— start DATA ENTRIES —

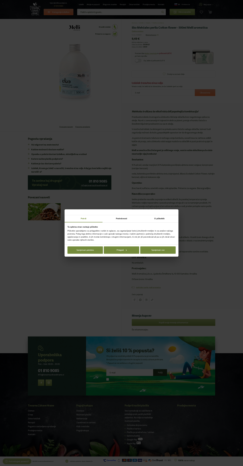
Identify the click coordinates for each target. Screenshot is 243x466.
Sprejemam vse (158, 250)
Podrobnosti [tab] (121, 218)
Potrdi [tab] (83, 218)
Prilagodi (120, 250)
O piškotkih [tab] (159, 218)
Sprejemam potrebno (85, 250)
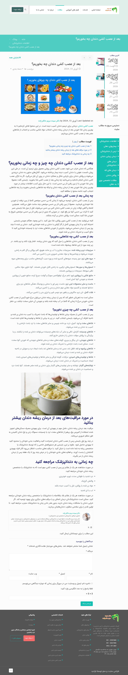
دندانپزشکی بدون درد (55, 620)
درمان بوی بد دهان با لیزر (54, 625)
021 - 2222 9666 (111, 643)
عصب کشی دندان (85, 126)
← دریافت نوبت (29, 638)
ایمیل (62, 573)
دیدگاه (89, 551)
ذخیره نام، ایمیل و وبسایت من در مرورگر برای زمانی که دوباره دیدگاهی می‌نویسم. (56, 583)
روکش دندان (111, 175)
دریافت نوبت (17, 9)
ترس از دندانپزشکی (108, 151)
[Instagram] (91, 528)
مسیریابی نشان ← (16, 638)
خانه (23, 39)
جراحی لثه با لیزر (56, 645)
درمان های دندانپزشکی (111, 163)
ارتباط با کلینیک (29, 620)
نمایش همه (14, 57)
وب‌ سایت (32, 573)
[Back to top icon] (11, 670)
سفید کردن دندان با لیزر (54, 655)
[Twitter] (88, 528)
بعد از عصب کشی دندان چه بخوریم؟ (24, 47)
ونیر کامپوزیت (57, 635)
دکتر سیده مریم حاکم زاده (49, 120)
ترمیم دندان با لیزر (56, 650)
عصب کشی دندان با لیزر (54, 660)
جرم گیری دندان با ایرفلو (54, 630)
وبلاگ (14, 39)
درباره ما (31, 625)
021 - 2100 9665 (111, 640)
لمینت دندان (57, 640)
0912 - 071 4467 (111, 646)
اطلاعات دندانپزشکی (20, 43)
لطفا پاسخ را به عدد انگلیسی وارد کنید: (77, 588)
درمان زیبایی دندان (108, 156)
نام (91, 573)
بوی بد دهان (85, 620)
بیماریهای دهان (110, 146)
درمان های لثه (110, 170)
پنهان (75, 141)
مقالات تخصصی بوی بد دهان (107, 182)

— end DATA ENTRIES —

Rewrite all of the lines above, replacing every occurrence of "Sprejemam" with "Sprejmi" and keeping everything else unchanged. Leave the pictures out.

SOLUTION TO THE PROBLEM:
Identify the click coordinates for each target. Screenshot is 243x466.
Sprejmi vse (158, 250)
Podrobnosti [tab] (121, 218)
Potrdi [tab] (83, 218)
Prilagodi (120, 250)
O piškotkih [tab] (159, 218)
Sprejmi potrebno (85, 250)
دندانپزشکی بدون درد (55, 620)
درمان بوی بد دهان با لیزر (54, 625)
021 - 2222 9666 (111, 643)
عصب کشی دندان (85, 126)
← دریافت نوبت (29, 638)
ایمیل (62, 573)
دیدگاه (89, 551)
ذخیره نام، ایمیل و وبسایت من در مرورگر برای زمانی که دوباره دیدگاهی می‌نویسم. (56, 583)
روکش دندان (111, 175)
دریافت نوبت (17, 9)
ترس از دندانپزشکی (108, 151)
[Instagram] (91, 528)
مسیریابی نشان ← (16, 638)
خانه (23, 39)
جراحی لثه با لیزر (56, 645)
درمان های دندانپزشکی (111, 163)
ارتباط با کلینیک (29, 620)
نمایش همه (14, 57)
وب‌ سایت (32, 573)
[Back to top icon] (11, 670)
سفید کردن دندان با لیزر (54, 655)
[Twitter] (88, 528)
بعد از عصب کشی دندان چه بخوریم؟ (24, 47)
ونیر کامپوزیت (57, 635)
دکتر سیده مریم حاکم زاده (49, 120)
ترمیم دندان با لیزر (56, 650)
عصب کشی دندان با لیزر (54, 660)
جرم گیری دندان با ایرفلو (54, 630)
وبلاگ (14, 39)
درباره ما (31, 625)
021 - 2100 9665 (111, 640)
لمینت دندان (57, 640)
0912 - 071 4467 (111, 646)
اطلاعات دندانپزشکی (20, 43)
لطفا پاسخ را به عدد انگلیسی وارد کنید: (77, 588)
درمان زیبایی دندان (108, 156)
نام (91, 573)
بوی بد دهان (85, 620)
بیماریهای دهان (110, 146)
درمان های لثه (110, 170)
پنهان (75, 141)
مقالات تخصصی بوی بد دهان (107, 182)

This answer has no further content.